Passage shown →
++++

Email automation
Email automation for youth care: a Utrecht case study
On a Tuesday at 08:12 the operations lead opens her inbox and finds 312 referrer emails from the weekend. The week before, the agent handled 1,420.

On a Tuesday morning at 08:12 the operations lead at a 27-person jeugdzorginstelling in Utrecht opens her inbox and finds 312 referrer emails from the weekend. Some are from huisartsen. Two are from a wijkteam. One, buried fourteen messages deep, is a melding from a school internal counsellor describing a sixteen-year-old who showed up with bruises she could not explain. The team rule is: that message needs to be in front of a gedragswetenschapper within thirty minutes. It has been sitting unread for forty-one hours.
That was the situation when we started. Twelve months later the same operations lead opens her Tuesday inbox and finds zero unread items. The agent has triaged 1,420 emails over the week, drafted 1,118 ontvangstbevestigingen, parked 23 messages in a gedragswetenschapper-queue, and asked a human for a decision on 39 edge cases. The bruises-message would now reach a behavioural scientist in under four minutes.
This is the engineering story behind that change. Some of it is boring. Most of the value came from the boring parts.

++++

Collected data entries

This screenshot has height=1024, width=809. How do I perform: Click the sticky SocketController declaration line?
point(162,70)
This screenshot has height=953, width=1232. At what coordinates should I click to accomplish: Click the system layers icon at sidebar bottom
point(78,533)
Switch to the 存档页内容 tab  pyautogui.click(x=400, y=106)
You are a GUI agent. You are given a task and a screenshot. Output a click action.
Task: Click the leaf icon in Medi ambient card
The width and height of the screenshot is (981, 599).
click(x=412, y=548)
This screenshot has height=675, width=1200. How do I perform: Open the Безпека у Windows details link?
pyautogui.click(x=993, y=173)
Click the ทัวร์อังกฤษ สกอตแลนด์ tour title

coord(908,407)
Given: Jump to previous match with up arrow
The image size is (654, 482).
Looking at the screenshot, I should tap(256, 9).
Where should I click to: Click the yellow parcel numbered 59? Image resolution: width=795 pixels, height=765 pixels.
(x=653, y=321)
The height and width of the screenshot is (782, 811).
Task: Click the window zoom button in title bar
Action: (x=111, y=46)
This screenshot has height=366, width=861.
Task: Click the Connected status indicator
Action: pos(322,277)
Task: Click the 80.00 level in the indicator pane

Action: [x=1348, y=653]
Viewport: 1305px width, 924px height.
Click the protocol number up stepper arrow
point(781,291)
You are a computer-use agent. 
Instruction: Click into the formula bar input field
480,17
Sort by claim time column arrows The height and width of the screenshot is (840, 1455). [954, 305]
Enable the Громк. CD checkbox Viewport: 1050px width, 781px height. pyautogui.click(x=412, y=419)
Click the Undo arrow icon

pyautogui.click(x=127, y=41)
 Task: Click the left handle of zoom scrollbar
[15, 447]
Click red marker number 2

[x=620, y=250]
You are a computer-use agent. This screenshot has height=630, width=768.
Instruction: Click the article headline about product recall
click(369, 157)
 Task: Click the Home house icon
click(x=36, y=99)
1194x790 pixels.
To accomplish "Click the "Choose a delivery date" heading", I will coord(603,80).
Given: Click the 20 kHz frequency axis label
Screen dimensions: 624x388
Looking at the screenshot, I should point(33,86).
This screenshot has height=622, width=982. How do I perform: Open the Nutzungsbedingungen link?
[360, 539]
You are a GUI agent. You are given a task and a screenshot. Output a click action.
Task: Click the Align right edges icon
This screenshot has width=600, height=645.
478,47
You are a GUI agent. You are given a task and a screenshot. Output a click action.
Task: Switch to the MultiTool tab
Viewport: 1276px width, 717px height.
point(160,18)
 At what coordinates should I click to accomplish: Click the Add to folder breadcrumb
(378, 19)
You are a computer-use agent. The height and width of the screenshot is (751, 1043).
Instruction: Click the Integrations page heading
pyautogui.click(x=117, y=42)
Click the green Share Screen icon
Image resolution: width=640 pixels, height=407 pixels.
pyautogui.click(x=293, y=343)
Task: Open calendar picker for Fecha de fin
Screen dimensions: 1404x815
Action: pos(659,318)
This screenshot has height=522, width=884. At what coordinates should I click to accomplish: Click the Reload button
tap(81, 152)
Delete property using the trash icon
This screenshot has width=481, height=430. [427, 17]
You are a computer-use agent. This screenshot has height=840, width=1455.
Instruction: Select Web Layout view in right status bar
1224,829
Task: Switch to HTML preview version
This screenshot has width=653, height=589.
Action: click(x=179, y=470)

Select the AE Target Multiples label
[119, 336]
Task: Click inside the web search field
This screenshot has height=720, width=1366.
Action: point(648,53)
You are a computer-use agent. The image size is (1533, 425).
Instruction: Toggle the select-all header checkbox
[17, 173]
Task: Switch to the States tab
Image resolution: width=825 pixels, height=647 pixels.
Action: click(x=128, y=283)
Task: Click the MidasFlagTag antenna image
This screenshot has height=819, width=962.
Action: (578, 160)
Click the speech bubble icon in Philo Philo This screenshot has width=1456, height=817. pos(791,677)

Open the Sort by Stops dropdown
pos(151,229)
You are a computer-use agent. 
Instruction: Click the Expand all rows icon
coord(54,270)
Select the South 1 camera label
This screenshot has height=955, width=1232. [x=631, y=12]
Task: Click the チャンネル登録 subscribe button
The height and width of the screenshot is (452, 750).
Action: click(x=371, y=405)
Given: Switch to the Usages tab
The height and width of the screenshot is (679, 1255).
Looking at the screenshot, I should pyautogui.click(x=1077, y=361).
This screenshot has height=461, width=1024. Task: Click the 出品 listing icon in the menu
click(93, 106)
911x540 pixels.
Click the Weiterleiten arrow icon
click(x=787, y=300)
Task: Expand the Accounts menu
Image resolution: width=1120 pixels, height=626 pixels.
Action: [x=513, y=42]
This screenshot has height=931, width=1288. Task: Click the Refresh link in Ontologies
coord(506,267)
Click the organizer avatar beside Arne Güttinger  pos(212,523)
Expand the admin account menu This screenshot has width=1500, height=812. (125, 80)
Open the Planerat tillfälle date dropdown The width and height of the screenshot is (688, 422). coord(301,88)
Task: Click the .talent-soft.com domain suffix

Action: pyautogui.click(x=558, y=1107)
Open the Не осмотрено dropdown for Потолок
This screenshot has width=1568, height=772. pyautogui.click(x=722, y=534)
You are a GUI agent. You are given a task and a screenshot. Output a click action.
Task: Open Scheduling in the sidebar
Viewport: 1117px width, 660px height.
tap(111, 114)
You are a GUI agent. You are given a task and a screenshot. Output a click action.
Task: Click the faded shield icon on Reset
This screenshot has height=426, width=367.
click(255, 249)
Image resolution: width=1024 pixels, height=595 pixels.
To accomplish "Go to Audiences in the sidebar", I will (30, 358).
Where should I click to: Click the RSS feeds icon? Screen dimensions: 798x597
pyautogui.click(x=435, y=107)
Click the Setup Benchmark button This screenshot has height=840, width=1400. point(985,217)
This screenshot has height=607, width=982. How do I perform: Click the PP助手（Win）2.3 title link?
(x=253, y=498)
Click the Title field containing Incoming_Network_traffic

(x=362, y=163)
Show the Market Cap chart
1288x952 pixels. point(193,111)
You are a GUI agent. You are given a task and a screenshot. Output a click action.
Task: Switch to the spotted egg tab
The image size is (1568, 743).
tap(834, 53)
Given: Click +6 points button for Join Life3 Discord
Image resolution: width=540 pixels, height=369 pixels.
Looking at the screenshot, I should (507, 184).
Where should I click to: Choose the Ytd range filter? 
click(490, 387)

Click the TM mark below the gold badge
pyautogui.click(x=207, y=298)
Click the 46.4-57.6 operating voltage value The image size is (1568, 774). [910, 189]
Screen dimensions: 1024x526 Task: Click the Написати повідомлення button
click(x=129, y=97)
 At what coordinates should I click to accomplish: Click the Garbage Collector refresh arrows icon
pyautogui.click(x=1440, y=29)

++++

Questions on the material →
[1] Reproduce the part of the email automation case study that opens with the words containing "That was the" and closes with "the boring parts.".
[2] Answer these questions about the email automation case study:
(a) How many people work at the jeugdzorginstelling in Utrecht?
(b) How long had the melding from the school internal counsellor been sitting unread?
(c) How many ontvangstbevestigingen did the agent draft over the week?
[3] Extend the email automation case study from the point where it stops.
You will not need the entries.

Response list →
[1]
That was the situation when we started. Twelve months later the same operations lead opens her Tuesday inbox and finds zero unread items. The agent has triaged 1,420 emails over the week, drafted 1,118 ontvangstbevestigingen, parked 23 messages in a gedragswetenschapper-queue, and asked a human for a decision on 39 edge cases. The bruises-message would now reach a behavioural scientist in under four minutes.
This is the engineering story behind that change. Some of it is boring. Most of the value came from the boring parts.

[2]
(a) 27
(b) Forty-one hours
(c) 1,118

[3]
The shape of the problem
Jeugdzorg in the Netherlands runs on referrer correspondence. A huisarts emails a vraag, a wijkteam forwards a melding, a school sends a zorgsignaal, a Veilig Thuis officer asks for an update on an open dossier. Every one of those emails has a different intake path, a different urgency, and a different legal clock attached to it. Under Jeugdwet artikel 7.3.8 a jeugdhulpaanbieder must register the cliënt's information correctly and within reasonable time of receipt, which the inspectorate reads in practice as the same working day.
The instelling we worked with has 27 employees: eleven gedragswetenschappers and jeugdhulpverleners, six ambulante medewerkers, four schoolzorgcoaches, three office staff, two managers, and one IT-coördinator who is also the controller. Inbox triage was manual. The two intake-coördinatoren shared a generic mailbox, retyped fields into Nedap Ons by hand, and at the end of every day one of them was still answering ontvangstbevestigingen at 21:00 from home.
The stack was as legacy as it sounds:
- Nedap Ons, the dossiersysteem, in production since 2013. SOAP API underneath, with a REST shim added by Nedap in 2021 that covers about 60% of the surface we needed.
- An on-prem Exchange Server 2013 archive. Seven years of correspondence lived there, indexed by
From:and almost nothing else. - Outlook 2016 on every desk, still binding to that Exchange server over RPC-over-HTTP.
- A two-step approval workflow in a SharePoint 2013 list that nobody under 35 understood.
The constraint that mattered most was not technical. The Jeugdwet does not let you delegate the eerste beoordeling of a melding met acuut veiligheidssignaal to anything that is not a gedragswetenschapper. Whatever we built had to be allergic to that category of email. The agent's first job, before drafting a single reply, was to refuse to draft.
The safety-signal classifier comes first
We started with the smallest possible model and the smallest possible promise: never miss an acuut signaal. We were willing to over-flag. We were not willing to under-flag.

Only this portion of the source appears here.